What exercises can I do with arthritis and asthma?
Before I begin to address what exercises you should do, it is important to understand the different types of arthritis and how they affect the body.
Arthritis can be defined as “inflammation of a joint, usually accompanied by pain, swelling and stiffness. The two most common forms of arthritis are osteoarthritis (OA) and rheumatoid arthritis (RA). Both affect joints in very different ways, and due to this, they must be looked at individually in regards to exercise advice. Osteoarthritis, otherwise known as degenerative joint disease, can be defined as “chronic degenerative changes to joint cartilage.” The joints commonly involved are the weight bearing joints such as the knees, hips and spine as well as the hands and toes. Exercise helps to increase functional independence by increasing pain control, proprioception, strength, stability and endurance. Strong muscles are able to act as shock absorbers for the joints and distribute the pressure to reduce stress being placed on joints. Rheumatoid arthritis on the other hand is a systemic arthritis in which the body’s immune system attacks the joints, typically affecting symmetrical joints.

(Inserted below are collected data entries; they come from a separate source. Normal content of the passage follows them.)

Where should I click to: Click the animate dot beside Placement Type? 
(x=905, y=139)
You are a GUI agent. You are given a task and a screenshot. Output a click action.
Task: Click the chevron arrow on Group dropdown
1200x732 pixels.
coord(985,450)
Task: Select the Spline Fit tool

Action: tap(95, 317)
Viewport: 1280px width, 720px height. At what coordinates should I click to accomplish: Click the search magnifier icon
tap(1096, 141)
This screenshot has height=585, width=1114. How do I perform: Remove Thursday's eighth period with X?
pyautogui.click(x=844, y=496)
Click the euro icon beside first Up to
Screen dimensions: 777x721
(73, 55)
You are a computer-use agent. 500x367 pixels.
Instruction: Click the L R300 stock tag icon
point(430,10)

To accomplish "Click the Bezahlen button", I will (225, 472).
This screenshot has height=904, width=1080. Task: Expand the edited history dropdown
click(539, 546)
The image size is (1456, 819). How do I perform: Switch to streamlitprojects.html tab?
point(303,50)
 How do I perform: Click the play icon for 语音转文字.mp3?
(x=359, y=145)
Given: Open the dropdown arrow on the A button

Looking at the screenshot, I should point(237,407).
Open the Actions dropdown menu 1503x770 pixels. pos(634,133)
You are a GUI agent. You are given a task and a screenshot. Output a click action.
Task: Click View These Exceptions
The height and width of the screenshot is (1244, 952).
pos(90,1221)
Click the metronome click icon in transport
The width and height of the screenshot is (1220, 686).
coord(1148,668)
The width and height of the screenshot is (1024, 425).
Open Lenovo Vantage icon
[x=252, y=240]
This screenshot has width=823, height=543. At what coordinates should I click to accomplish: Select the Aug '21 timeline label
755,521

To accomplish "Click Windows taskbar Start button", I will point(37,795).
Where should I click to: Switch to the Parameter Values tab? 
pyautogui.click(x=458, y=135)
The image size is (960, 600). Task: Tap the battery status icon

There are certain misconceptions among arthritis sufferers who think exercise will be detrimental to their health. Others may think that pain is a sign you should rest and not aggravate it. While these myths have some degree of truth in them, for the majority of individuals, this is not so black and white. While it is not recommended to exercise when there is an acute bout of arthritis, in those individuals with mild to moderate arthritis, it has been proven that exercise is just one of the key elements to managing it effectively.
When it comes to exercising and arthritis, there has been extensive research conducted. Exercise in general is a great way to control or reduce weight as well as produce feelings of wellbeing. Always remember exercise is just one part of a comprehensive arthritic treatment plan. Other forms of treatment include rest, diet modification and medication.
The Arthritis Foundation suggests following the two-hour pain rule when training. If an individual has more arthritis pain two hours after exercise then they did before, they have probably done too much and should reduce the training.
So, what exercises can I do?
Aquatic exercise is a great form of activity when arthritis is acute because it can relieve arthritic pain, raise body temperature and increase circulation. Plus, it encourages free movement and provides mild resistance.
However, the most important thing for someone suffering from arthritis is to maintain functional strength and balance. So, I have listed a couple of exercises below that help functional and core strength.
Here are a few tips to help you get started safely:
Discuss your specific exercise plans with GP or physical therapist if possible
Apply heat to sore joints prior to exercising
Stretch and warm up with range of motion exercises
Select functional exercises that assimilate real life activities
Start strengthening exercises slowly.
Include aerobic exercise (low impact is preferable)
Ease off training if joints become sore.
Use cold damp towel if the areas become sore after exercise.